[Opening Supplied passage section]
Phage therapy is an attractive approach for treating multidrug-resistant organisms. However, phage resistance is an alarming issue in phage therapy [Citation9]. Phage resistance is quite common in vitro [Citation11] and was observed very quickly in this patient. We infer that the quick development of phage-resistant mutants is likely due to the poor immunity of the patient. The synergy between the immune system and the phages is essential for the clearance of bacterial infection [Citation12]. If the immunity is strong, the remaining minor phage-resistant mutants will be cleared. However, the number of immunocompromised patients is growing due to the growing number of transplant recipients, and patients with cancer and diabetes. Thus, phage resistance would be a common issue of phage therapy in the near future.
Here, we propose several novel phage therapy options for treating UTIs, especially when neither antibiotic nor bacteriophage cocktail could cure the UTIs.
If the ERKp is sensitive to some antibiotics that do not cause complications, we highly recommend combining the active antibiotic with phage cocktail in the treatment to minimize the possibility of regrowth of phage-resistant mutants. This issue has been discussed previously [Citation13].
If no active antibiotic is available, we could test whether SMZ-TMP and phage cocktail could inhibit the emergence of phage-resistant mutants in vitro. Also, the mechanism by which high concentrations of SMZ-TMP inhibit phage resistance is worth investigating.
[Closing Supplied passage section]
* [Work instruction A]:
Return the part of the phage therapy passage from "Here, we propose" to "is worth investigating.", word for word.
* [Work instruction B]:
Supply the next part of the phage therapy passage, starting after its last sentence.
[Opening Data section]
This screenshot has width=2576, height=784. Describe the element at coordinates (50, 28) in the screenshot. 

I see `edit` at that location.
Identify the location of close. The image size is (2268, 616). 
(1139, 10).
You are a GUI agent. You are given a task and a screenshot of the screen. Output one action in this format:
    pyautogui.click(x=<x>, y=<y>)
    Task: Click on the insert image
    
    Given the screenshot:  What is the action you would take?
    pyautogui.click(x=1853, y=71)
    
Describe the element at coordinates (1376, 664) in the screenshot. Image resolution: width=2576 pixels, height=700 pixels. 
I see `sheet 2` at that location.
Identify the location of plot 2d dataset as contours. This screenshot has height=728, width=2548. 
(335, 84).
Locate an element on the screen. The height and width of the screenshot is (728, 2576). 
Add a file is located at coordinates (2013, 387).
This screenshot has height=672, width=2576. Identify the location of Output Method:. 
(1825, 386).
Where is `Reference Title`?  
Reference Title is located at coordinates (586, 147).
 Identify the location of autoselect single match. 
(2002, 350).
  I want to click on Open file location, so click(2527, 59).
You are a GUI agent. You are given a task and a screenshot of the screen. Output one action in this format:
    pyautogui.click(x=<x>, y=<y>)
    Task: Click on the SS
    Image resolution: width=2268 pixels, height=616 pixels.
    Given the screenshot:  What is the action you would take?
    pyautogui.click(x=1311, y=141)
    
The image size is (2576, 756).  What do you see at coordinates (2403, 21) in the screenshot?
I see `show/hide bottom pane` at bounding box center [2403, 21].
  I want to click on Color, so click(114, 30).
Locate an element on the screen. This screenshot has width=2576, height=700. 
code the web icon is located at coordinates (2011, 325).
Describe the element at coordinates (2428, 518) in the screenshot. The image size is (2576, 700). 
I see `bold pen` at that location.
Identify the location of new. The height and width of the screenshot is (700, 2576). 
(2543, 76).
[Closing Data section]
* [Your response A]:
Here, we propose several novel phage therapy options for treating UTIs, especially when neither antibiotic nor bacteriophage cocktail could cure the UTIs.
If the ERKp is sensitive to some antibiotics that do not cause complications, we highly recommend combining the active antibiotic with phage cocktail in the treatment to minimize the possibility of regrowth of phage-resistant mutants. This issue has been discussed previously [Citation13].
If no active antibiotic is available, we could test whether SMZ-TMP and phage cocktail could inhibit the emergence of phage-resistant mutants in vitro. Also, the mechanism by which high concentrations of SMZ-TMP inhibit phage resistance is worth investigating.

* [Your response B]:
Another approach is to study the molecular mechanisms of phage-resistant mutants and select the appropriate phages against the mutants. Then, these phages are combined into a cocktail to constrain the appearance of the phage-resistant mutants [Citation14]. Otherwise, we can select different phages that use different receptors to minimize the emergence of resistance, because the frequency to mutate multiple sites simultaneously is much lower and could potentially inhibit the emergence of phage resistance. Phage resistance of K. pneumonia in vitro was evolved through cell surface structure modification to block phage adsorption [Citation15]. However, how does K. pneumonia resist phage infection in vivo is an interesting question, and we are investigating phage resistance mechanisms of CX8070 and CX10301, which were selected in vivo. In this case, we select phages based on the formation of a clear plaque via a phage spot test using a double-layer agar method, and the lytic activity was further validated by inhibiting bacteria growth in liquid culture. However, the molecular mechanisms are quite important for the rational design of a phage cocktail in the near future.
Overall, this case demonstrates the importance of bacteriophage resistance in phage therapy and suggests that the combination of SMZ-TMP and bacteriophage could be used to treat recurrent UTI. Thus, we propose non-active antibiotic and bacteriophage synergism (NABS) as a useful alternative strategy in personalized phage therapy. However, more questions in molecular mechanisms involved in phage therapy remains. Phage therapy with a larger sample of participants is warranted to support these therapeutic strategies.
Acknowledgments
We thank Dr Yingfei Ma and his laboratory for generously providing phages SZ-1, SZ-2, SZ-3, SZ-6, and SZ-8 used in this study. We thank all members from Shanghai Institute of Phage and collaborators for material and technical assistance.
Disclosure statement
No potential conflict of interest was reported by the author(s).
Additional information
Funding
References
- Muller LM, Gorter KJ, Hak E, et al. Increased risk of common infections in patients with type 1 and type 2 diabetes mellitus. Clin Infect Dis. 2005;41(3):281–288. doi: 10.1086/431587
- Hollyer I, Ison MG. The challenge of urinary tract infections in renal transplant recipients. Transpl Infect Dis. 2018;20(2):e12828. doi: 10.1111/tid.12828
- Wyres KL, Lam MMC, Holt KE. Population genomics of Klebsiella pneumoniae. Nat Rev Microbiol. 2020 Feb 13. doi:10.1038/s41579-019-0315-1 [Epub ahead of print].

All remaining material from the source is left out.